- **Your goal**: In the text about Gaheris, who are his parents?

BEGIN Passage shown

Gaheris  (Old French: Gaheriet, Gaheriés, Guerrehes) is a knight of the Round Table in the chivalric romance tradition of Arthurian legend. A nephew of King Arthur, Gaheris is the third son of Arthur's sister or half-sister Morgause and her husband Lot, King of Orkney and Lothian. He is the younger brother of Gawain and Agravain, the older brother of Gareth, and half-brother of Mordred. Le Morte d'Arthur depicts Gaheris as little more than a supporting character to Gawain, with an odd exception of his murder of their mother. His role is greater in the French prose cycles, including as an object of murderous sibling rivalry by Agravain in the Vulgate Cycle. Inevitably, however, he is killed alongside Gareth during Lancelot's rescue of Guinevere, the event that will lead to the fall of Arthur.

END Passage shown
BEGIN Raw data

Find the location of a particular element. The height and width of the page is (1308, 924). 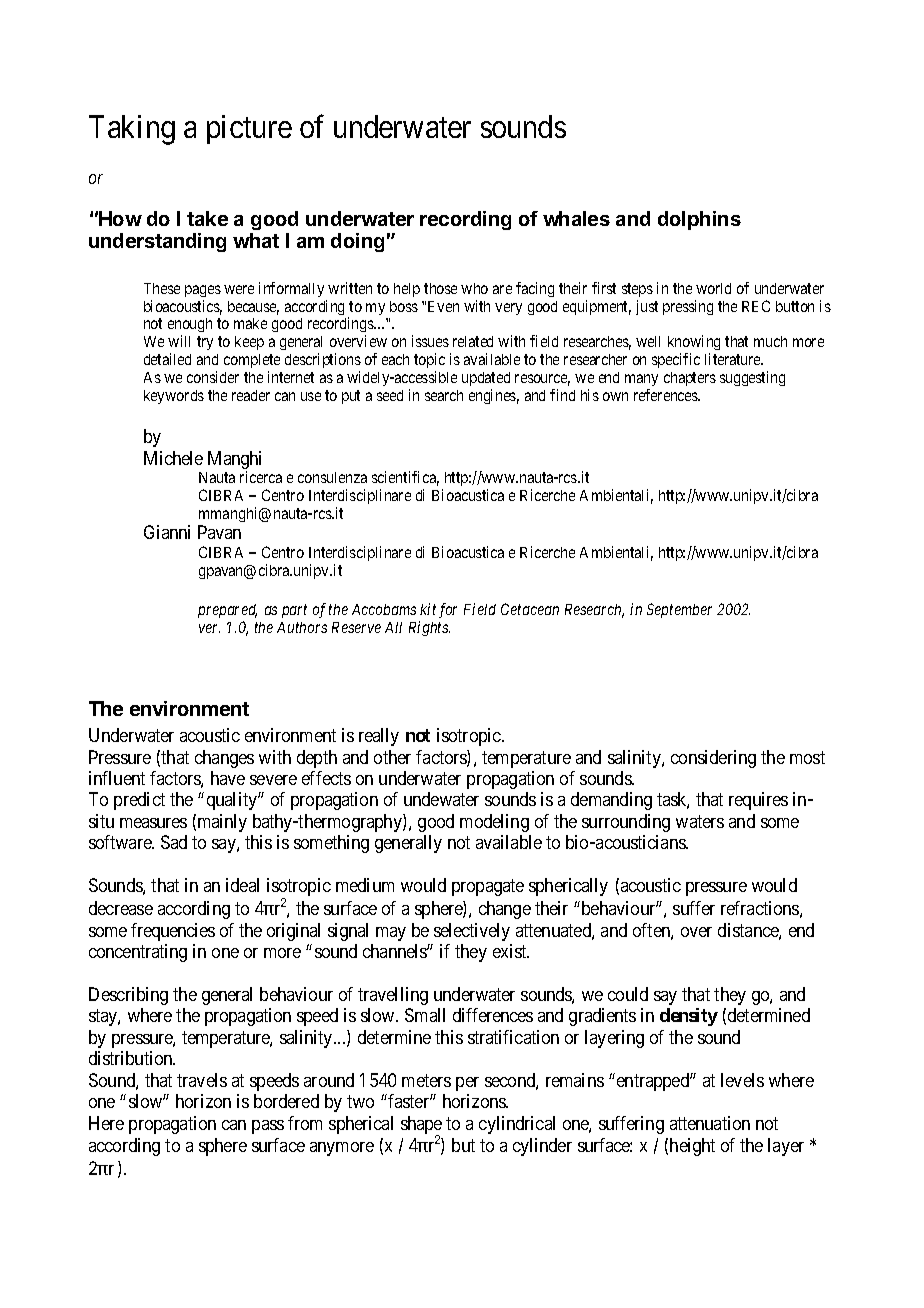

attenuation is located at coordinates (710, 1123).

END Raw data

- **Complete output**: Morgause, Arthur's sister or half-sister, and her husband Lot, King of Orkney and Lothian.